INSTRUCTIONS:
• a. From the text on loading streamed data into Snowflake, return the passage that begins at the words "This pattern describes" and stops after "data into a Snowflake database.".
• b. Take the text on loading streamed data into Snowflake further, picking up after the last line shown.

STUDY TEXT:
•••••

This pattern describes how you can use services on the Amazon Web Services (AWS) Cloud to process a continuous stream of data and load it into a Snowflake database. The pattern uses Amazon Data Firehose to deliver the data to Amazon Simple Storage Service (Amazon S3), Amazon Simple Notification Service (Amazon SNS) to send notifications when new data is received, and Snowflake Snowpipe to load the data into a Snowflake database.

By following this pattern, you can have continuously generated data available for analysis in seconds, avoid multiple manual `COPY` commands, and have full support for semi-structured data on load.

## Prerequisites and limitations
<a name="automate-data-stream-ingestion-into-a-snowflake-database-by-using-snowflake-snowpipe-amazon-s3-amazon-sns-and-amazon-data-firehose-prereqs"></a>

**Prerequisites **
+ An active AWS account.
+ A data source that is continuously sending data to a Firehose delivery stream.
+ An existing S3 bucket that is receiving the data from the Firehose delivery stream.
+ An active Snowflake account.

**Limitations **
+ Snowflake Snowpipe doesn't connect directly to Firehose.

## Architecture
<a name="automate-data-stream-ingestion-into-a-snowflake-database-by-using-snowflake-snowpipe-amazon-s3-amazon-sns-and-amazon-data-firehose-architecture"></a>

![\[Data ingested by Firehose goes to Amazon S3, Amazon SNS, Snowflake Snowpipe, and the Snowflake DB.\]](http://docs.aws.amazon.com/prescriptive-guidance/latest/patterns/images/pattern-img/0c6f473b-973f-4229-a12e-ef697ae9b299/images/0adee3fb-1b90-4f7d-b2d0-b3b958f62c75.png)

•••••

(Stored data entries)
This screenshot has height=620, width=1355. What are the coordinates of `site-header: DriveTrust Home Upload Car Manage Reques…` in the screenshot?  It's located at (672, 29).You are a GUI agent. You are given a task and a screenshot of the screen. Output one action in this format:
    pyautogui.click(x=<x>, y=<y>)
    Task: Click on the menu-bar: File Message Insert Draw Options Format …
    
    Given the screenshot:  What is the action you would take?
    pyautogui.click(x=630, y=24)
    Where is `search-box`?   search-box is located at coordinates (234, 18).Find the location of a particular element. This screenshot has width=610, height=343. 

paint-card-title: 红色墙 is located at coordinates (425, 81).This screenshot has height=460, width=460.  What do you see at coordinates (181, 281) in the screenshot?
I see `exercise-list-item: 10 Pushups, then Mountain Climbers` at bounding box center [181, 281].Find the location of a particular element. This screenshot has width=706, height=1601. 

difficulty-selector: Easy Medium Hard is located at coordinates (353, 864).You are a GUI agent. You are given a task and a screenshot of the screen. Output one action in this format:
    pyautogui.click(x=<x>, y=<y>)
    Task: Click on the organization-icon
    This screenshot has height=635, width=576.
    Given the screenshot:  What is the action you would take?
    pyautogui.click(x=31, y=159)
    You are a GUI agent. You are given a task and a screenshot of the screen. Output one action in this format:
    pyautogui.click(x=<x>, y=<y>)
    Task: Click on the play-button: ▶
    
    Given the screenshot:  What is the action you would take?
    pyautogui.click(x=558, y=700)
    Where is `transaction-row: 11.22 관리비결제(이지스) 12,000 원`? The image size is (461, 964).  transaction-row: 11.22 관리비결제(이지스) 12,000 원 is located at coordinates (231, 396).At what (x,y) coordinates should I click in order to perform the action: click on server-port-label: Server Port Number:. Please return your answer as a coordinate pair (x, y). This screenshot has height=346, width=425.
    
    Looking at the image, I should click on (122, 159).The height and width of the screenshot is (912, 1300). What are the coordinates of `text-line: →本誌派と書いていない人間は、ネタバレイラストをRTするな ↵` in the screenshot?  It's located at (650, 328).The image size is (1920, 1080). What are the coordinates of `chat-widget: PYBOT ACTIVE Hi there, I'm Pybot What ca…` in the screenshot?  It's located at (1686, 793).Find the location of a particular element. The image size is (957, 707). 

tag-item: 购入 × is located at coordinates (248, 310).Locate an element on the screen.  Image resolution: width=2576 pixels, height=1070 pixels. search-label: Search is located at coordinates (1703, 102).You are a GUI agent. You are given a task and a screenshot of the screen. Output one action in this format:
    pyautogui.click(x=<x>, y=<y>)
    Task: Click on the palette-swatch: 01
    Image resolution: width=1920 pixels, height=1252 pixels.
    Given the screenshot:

•••••

ANSWERS FOR THE EXERCISE:
• a.
This pattern describes how you can use services on the Amazon Web Services (AWS) Cloud to process a continuous stream of data and load it into a Snowflake database. The pattern uses Amazon Data Firehose to deliver the data to Amazon Simple Storage Service (Amazon S3), Amazon Simple Notification Service (Amazon SNS) to send notifications when new data is received, and Snowflake Snowpipe to load the data into a Snowflake database.

• b.
**Technology stack **
+ Amazon Data Firehose
+ Amazon SNS
+ Amazon S3
+ Snowflake Snowpipe
+ Snowflake database

## Tools
<a name="automate-data-stream-ingestion-into-a-snowflake-database-by-using-snowflake-snowpipe-amazon-s3-amazon-sns-and-amazon-data-firehose-tools"></a>
+ [Amazon Data Firehose](https://docs.aws.amazon.com/firehose/latest/dev/what-is-this-service.html) is a fully managed service for delivering real-time streaming data to destinations such as Amazon S3, Amazon Redshift, Amazon OpenSearch Service, Splunk, and any custom HTTP endpoint or HTTP endpoints owned by supported third-party service providers.
+ [Amazon Simple Storage Service (Amazon S3)](https://docs.aws.amazon.com/AmazonS3/latest/dev/Introduction.html) is storage for the internet.
+ [Amazon Simple Notification Service (Amazon SNS)](https://docs.aws.amazon.com/sns/latest/dg/welcome.html) coordinates and manages the delivery or sending of messages to subscribing endpoints or clients.
+ [Snowflake](https://www.snowflake.com/) – Snowflake is an analytic data warehouse provided as Software-as-a-Service (SaaS).
+ [Snowflake Snowpipe](https://docs.snowflake.com/en/user-guide/data-load-snowpipe-intro.html) – Snowpipe loads data from files as soon as they’re available in a Snowflake stage.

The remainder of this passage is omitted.